▸ Information given:
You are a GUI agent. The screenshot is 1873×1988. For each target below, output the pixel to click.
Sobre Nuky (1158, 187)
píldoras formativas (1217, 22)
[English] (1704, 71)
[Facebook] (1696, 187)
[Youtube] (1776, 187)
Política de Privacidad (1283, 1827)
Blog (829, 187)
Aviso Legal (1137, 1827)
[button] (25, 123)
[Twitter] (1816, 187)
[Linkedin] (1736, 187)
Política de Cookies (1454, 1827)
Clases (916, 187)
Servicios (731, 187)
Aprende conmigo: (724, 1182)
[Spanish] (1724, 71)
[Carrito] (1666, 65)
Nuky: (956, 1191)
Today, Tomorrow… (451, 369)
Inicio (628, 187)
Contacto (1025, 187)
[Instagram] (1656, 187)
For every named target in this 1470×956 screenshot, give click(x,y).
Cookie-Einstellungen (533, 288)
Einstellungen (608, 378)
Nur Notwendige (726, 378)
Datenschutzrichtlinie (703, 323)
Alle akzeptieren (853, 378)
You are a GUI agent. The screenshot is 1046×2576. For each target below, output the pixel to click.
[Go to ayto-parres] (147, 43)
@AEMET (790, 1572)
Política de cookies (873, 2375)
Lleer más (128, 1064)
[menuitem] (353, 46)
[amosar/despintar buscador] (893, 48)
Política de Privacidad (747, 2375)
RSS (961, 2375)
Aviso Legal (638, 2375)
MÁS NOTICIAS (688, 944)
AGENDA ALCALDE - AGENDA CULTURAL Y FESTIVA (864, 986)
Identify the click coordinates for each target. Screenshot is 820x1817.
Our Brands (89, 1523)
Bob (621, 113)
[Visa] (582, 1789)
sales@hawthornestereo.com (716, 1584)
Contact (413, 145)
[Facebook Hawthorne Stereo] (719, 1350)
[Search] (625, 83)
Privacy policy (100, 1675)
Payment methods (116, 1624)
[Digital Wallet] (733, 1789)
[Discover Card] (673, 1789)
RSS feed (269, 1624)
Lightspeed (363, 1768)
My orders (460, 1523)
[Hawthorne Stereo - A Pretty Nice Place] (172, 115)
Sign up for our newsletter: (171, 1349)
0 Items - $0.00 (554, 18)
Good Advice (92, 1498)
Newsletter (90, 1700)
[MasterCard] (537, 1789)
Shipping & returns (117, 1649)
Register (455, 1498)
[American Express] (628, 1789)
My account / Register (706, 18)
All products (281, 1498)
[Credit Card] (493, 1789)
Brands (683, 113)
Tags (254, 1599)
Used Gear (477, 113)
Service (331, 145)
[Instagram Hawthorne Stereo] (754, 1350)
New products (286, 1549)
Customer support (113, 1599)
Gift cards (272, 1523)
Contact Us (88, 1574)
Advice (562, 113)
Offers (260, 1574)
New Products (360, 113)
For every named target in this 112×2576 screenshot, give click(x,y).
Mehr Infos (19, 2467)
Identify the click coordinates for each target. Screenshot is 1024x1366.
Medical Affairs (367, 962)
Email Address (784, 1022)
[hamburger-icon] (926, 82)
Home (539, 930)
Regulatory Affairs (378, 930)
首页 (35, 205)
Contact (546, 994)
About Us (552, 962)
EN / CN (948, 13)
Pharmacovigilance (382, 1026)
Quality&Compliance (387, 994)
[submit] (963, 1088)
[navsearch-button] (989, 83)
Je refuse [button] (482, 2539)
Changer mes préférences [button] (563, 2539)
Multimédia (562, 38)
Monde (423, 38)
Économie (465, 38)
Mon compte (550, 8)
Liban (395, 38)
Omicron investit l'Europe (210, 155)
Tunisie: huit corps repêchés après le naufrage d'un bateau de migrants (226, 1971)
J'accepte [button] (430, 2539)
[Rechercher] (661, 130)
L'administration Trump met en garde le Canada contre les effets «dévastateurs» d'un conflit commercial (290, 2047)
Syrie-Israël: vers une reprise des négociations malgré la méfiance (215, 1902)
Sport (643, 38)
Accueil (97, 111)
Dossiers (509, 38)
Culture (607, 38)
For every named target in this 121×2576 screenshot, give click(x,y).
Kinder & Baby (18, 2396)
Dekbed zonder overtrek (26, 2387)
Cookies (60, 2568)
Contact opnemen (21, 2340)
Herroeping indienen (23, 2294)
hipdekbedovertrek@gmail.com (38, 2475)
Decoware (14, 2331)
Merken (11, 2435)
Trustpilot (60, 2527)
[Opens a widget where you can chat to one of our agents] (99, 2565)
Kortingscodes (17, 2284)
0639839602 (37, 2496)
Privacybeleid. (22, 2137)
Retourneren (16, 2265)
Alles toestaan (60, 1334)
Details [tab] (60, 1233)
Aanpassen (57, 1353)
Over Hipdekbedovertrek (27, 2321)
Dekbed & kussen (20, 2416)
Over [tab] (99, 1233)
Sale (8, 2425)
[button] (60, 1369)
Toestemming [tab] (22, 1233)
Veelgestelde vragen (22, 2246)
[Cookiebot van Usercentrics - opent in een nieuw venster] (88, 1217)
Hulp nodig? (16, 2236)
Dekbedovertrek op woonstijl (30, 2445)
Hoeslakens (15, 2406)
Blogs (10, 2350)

▸ Problem requirements: If a line in the records contains "every", report it.

▸ Answer space:
For every named target in this 1470×956 screenshot, give click(x,y).
For every named target in this 112×2576 screenshot, give click(x,y).
For every named target in this 121×2576 screenshot, give click(x,y).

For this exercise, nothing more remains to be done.